■ **DIRECTIONS FOR THIS TASK**
Edit the passage about Rosayra Pablo-Cruz below by rewriting its part that opens with the words containing "Have you heard" and closes with "from her sons.", putting "detention" wherever "prison" appears.

■ **PASSAGE**
━━━━
Have you heard about Rosayra Pablo-Cruz? Like the parents of 3,000 other migrant children, Rosayra was detained at the U.S. border and separated from her 15 and five year-old sons, after a treacherous trek fleeing extreme violent threats to seek refuge in the United States in her race from Guatemala. You can read more here about her three months in prison, separated from her sons.
New York City residents worked tirelessly to raise the money and fulfill the legal requirements to free Rosayra from jail, to find her children, and to reunite them. Now, they are in temporary shelter as they await her immigration hearing. With no family, no support, no legal ability to work, and no mandated legal support, she and her sons are exposed to the elements, surviving by the protection of New Yorkers who are providing for their immediate needs.
Some members in our 14th Street Y community live in temporary shelters, their paychecks a few dollars short of regular and rising rent. Some members of this community feel the impermanence of being undocumented immigrants, or reside on a visa that might be revoked or ignored by our government, living with fear that the lives they have been building will vanish in an instant. And, many of us are secure in our housing, never wondering if the roof that covers our secure ceiling will one day disappear.
━━━━
■ **COLLECTED DATA**
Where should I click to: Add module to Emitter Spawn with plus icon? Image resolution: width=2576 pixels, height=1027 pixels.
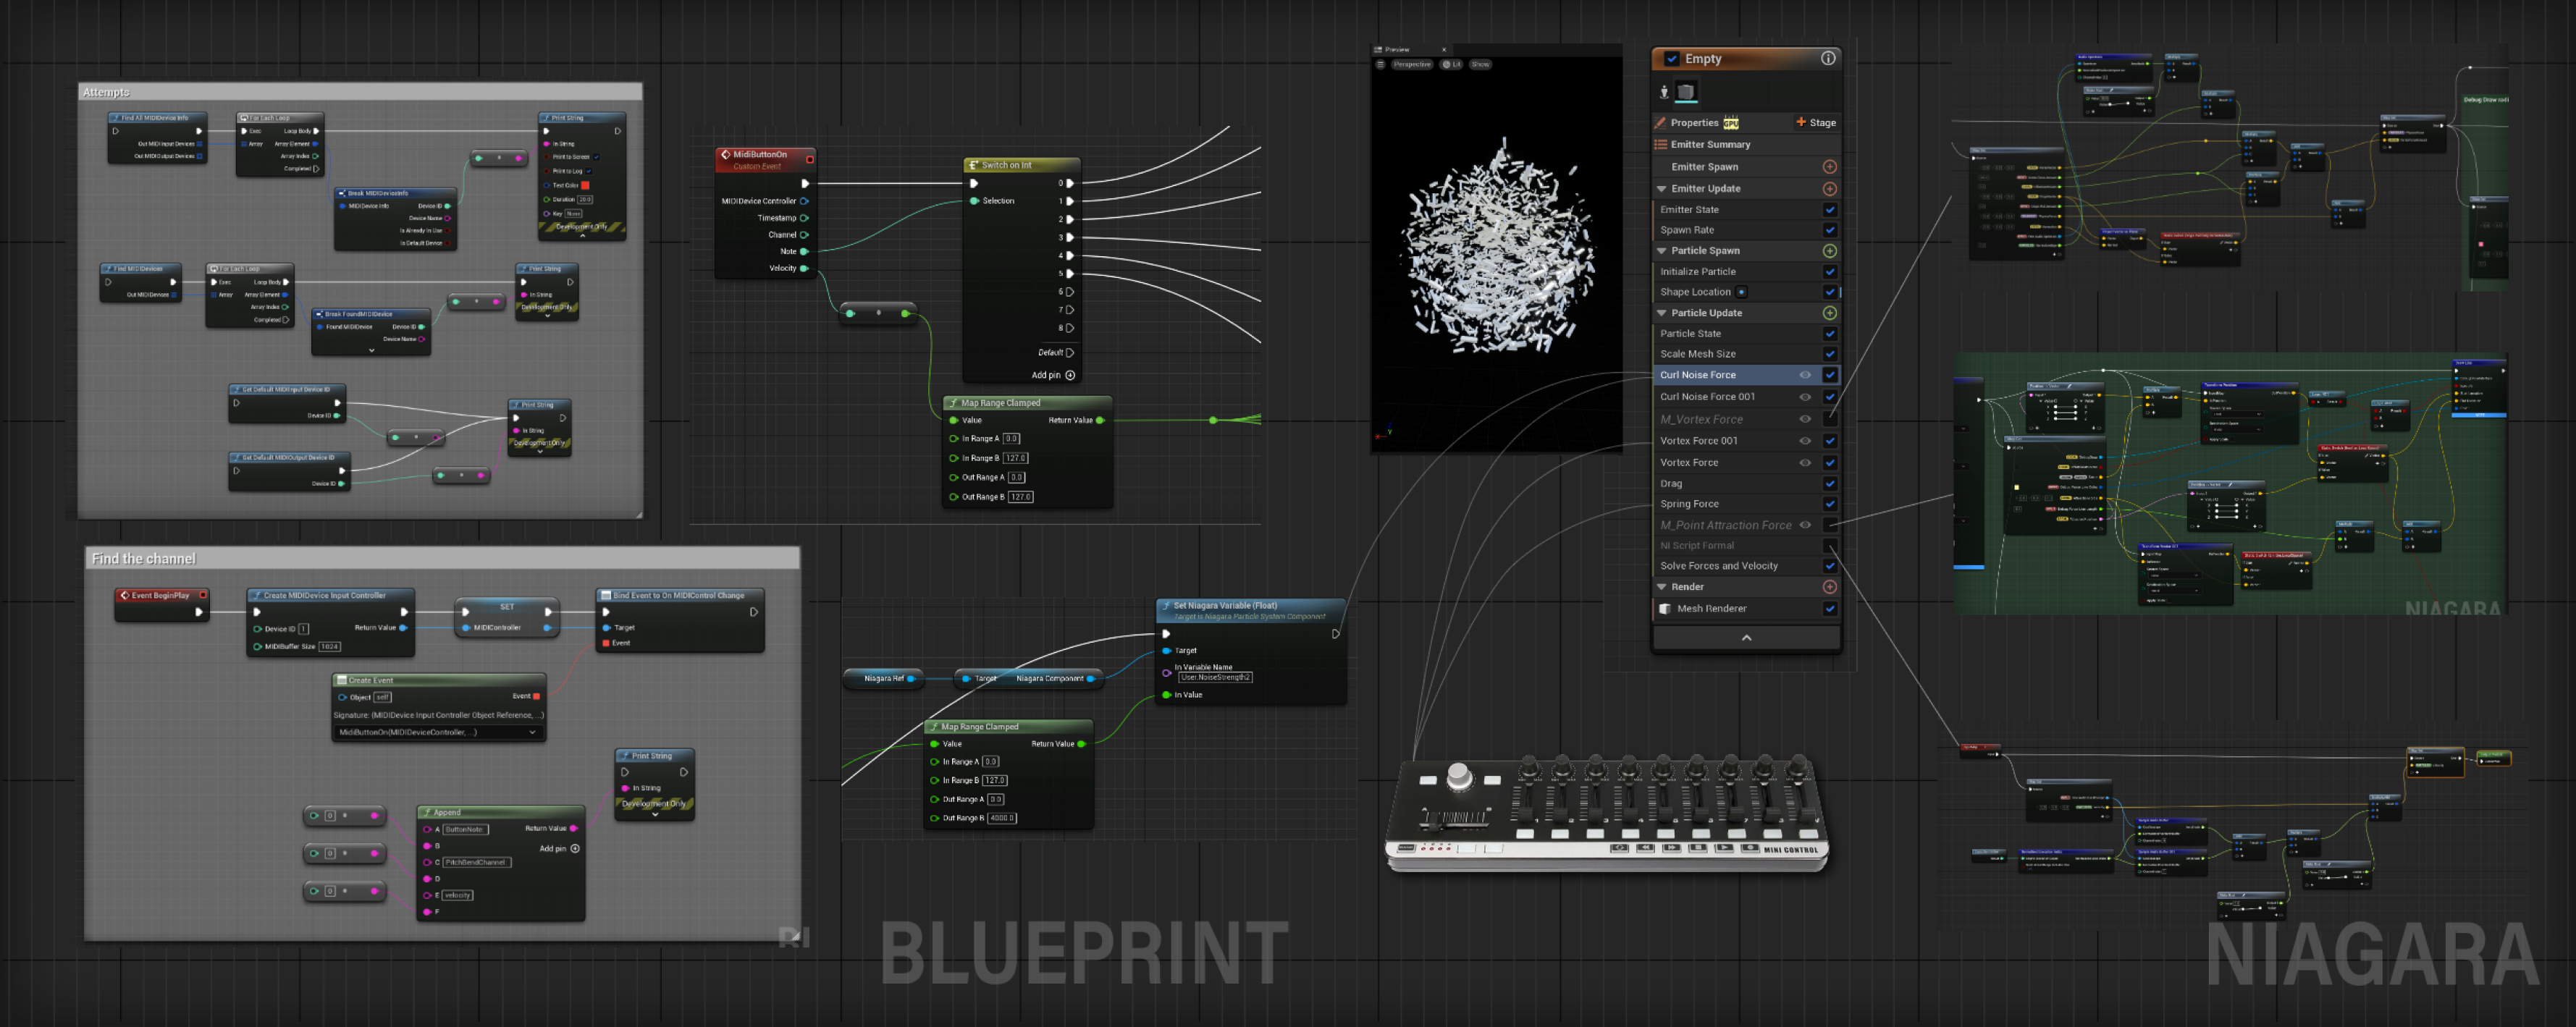click(x=1829, y=167)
━━━━
■ **RESPONSE TO THIS TASK**
Have you heard about Rosayra Pablo-Cruz? Like the parents of 3,000 other migrant children, Rosayra was detained at the U.S. border and separated from her 15 and five year-old sons, after a treacherous trek fleeing extreme violent threats to seek refuge in the United States in her race from Guatemala. You can read more here about her three months in detention, separated from her sons.